Makam Sultan Nuku pun ternyata tidak sendiri karena ada beberapa makam Sultan lainnya yang turut dimakamkan di sana. Pada awalnya, memang hanya terdapat makam saja. Namun saat pemugaran, juga ditambahkan bangunan pelindung (lengkap dengan tembok, atap dan pagar keliling), sehingga makam Sultan Nuku dan makam lainnya tidak terkena hujan maupun sinar matahari yang berpotensi merusak Cagar Budaya itu sendiri.

????????????????????????????????????

Kerajaan Tidore terletak di sebelah selatan Ternate. Menurut silsilah raja-raja Ternate dan Tidore, Raja Tidore pertama adalah Muhammad Naqil yang naik tahta pada tahun 1081. Baru pada akhir abad ke-14, agama Islam dijadikan agama resmi Kerajaan Tidore oleh Raja Tidore ke-11, Sultan Djamaluddin, yang bersedia masuk Islam berkat dakwah Syekh Mansur dari Arab. Setelah itu, Kerajaan Tidore resmi berdiri menjadi sebuah kesultanan. Kesultanan yang berpusat di Tidore, Maluku Utara ini menguasai sebagian besar Pulau Halmahera selatan, Pulau Buru, Pulau Seram, dan banyak pulau-pulau di pesisir Papua barat. Kesultanan Tidore juga membangun serta mempimpin persekutuan Uli Siwa, yang terdiri dari Makyan, Jailolo atau Halmahera, Pulau Raja Ampat, Kai, dan Papua.

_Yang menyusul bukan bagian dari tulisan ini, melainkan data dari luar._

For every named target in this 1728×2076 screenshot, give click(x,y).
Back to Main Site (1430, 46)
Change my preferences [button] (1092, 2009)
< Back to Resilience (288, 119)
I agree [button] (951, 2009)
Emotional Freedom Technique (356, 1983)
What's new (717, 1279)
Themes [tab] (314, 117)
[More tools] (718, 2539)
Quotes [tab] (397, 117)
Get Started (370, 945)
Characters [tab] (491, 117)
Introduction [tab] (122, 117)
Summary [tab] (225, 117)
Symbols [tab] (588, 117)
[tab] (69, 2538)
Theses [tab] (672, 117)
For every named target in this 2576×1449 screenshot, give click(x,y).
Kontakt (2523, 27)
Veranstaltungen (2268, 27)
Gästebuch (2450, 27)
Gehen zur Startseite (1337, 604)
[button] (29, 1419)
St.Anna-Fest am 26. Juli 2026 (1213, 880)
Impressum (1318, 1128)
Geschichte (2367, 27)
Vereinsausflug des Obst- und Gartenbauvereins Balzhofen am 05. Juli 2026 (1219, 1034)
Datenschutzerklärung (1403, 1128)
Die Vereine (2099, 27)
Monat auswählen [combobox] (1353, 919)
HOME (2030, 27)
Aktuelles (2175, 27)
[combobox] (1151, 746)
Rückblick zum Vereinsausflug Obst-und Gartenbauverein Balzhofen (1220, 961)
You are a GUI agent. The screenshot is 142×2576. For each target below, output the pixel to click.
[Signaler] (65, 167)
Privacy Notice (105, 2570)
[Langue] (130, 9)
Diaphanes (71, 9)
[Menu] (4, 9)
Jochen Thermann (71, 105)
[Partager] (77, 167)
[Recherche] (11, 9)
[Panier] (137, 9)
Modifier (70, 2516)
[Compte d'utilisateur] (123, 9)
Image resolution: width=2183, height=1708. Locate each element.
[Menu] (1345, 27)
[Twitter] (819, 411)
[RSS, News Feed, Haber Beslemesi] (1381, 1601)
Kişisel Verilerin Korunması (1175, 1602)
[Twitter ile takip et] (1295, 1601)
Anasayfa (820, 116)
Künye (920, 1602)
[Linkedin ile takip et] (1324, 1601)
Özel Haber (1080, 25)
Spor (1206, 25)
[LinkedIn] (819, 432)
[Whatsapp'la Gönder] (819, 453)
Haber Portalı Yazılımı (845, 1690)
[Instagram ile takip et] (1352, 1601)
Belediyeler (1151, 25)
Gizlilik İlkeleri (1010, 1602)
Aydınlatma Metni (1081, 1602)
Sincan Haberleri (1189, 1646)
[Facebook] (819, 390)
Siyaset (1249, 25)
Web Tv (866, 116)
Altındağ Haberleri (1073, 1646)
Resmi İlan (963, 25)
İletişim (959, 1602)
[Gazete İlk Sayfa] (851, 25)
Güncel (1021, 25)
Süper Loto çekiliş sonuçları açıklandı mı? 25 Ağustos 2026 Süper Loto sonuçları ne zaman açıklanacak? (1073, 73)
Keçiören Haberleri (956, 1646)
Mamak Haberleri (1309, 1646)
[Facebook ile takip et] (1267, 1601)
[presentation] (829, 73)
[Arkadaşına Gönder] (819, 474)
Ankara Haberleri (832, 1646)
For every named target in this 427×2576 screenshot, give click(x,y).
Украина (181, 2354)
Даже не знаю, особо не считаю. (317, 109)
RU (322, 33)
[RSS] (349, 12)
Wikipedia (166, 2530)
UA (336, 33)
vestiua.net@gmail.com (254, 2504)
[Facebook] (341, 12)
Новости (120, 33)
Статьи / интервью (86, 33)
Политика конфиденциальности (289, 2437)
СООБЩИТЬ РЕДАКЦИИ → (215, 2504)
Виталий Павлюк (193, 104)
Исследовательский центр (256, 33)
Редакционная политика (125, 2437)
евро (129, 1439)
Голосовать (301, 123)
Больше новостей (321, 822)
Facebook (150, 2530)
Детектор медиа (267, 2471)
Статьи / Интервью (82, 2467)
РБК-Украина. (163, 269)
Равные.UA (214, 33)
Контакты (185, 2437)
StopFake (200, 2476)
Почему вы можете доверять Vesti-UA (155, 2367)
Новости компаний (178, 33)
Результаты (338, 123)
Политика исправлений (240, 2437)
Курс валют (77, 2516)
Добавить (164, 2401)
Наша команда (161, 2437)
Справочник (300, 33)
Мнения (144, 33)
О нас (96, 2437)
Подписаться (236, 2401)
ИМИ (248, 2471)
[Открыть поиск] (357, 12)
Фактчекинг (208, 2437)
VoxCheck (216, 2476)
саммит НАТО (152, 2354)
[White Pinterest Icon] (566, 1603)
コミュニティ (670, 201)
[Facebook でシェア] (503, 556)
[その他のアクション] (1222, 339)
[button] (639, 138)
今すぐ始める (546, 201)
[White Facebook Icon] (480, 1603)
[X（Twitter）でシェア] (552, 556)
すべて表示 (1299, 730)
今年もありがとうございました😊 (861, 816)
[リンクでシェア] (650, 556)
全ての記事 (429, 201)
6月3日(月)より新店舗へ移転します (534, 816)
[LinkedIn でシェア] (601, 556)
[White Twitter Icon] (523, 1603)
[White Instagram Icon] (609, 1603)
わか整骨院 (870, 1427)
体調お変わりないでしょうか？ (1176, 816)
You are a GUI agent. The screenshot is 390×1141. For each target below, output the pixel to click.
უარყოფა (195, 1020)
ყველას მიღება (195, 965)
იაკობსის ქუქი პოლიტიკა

Pada tahun 1521, Sultan Mansur dari Tidore menerima Spanyol sebagai sekutu untuk mengimbangi kekuatan Kesultanan Ternate saingannya yang bersekutu dengan Portugal.Setelah mundurnya Spanyol dari wilayah tersebut pada tahun 1663 karena protes dari pihak Portugal sebagai pelanggaran terhadap Perjanjian Tordesillas 1494, Tidore menjadi salah satu kesultanan paling merdeka di wilayah Maluku. Terutama di bawah kepemimpinan Sultan Saifuddin (memerintah 1657-1689), Tidore berhasil menolak pengusaan VOC terhadap wilayahnya dan tetap menjadi daerah merdeka hingga akhir abad ke-18.

Kemunduran Kerajaan Tidore disebabkan karena diadu domba dengan Kerajaan Ternate yang dilakukan oleh bangsa asing ( Spanyol dan Portugis ) yang bertujuan untuk memonopoli daerah penghasil rempah-rempah tersebut. Setelah Sultan Tidore dan Sultan Ternate sadar bahwa mereka telah diadu domba oleh Portugis dan Spanyol, mereka kemudian bersatu dan berhasil mengusir Portugis dan Spanyol ke luar Kepulauan Maluku. Namun kemenangan tersebut tidak bertahan lama sebab VOC yang dibentuk Belanda untuk menguasai perdagangan rempah-rempah di Maluku berhasil menaklukkan Ternate dengan strategi dan tata kerja yang teratur, rapi dan terkontrol dalam bentuk organisasi yang kuat.

Meskipun pada akhirnya Kesultanan Ternate dan Tidore bersatu demi meraih kemerdekaan mereka dari bangsa asing, kedua kesultanan tersebut sempat berpisah dan bersaing dalam bidang perdagangan, sehingga memunculkan dua persekutuan dagang.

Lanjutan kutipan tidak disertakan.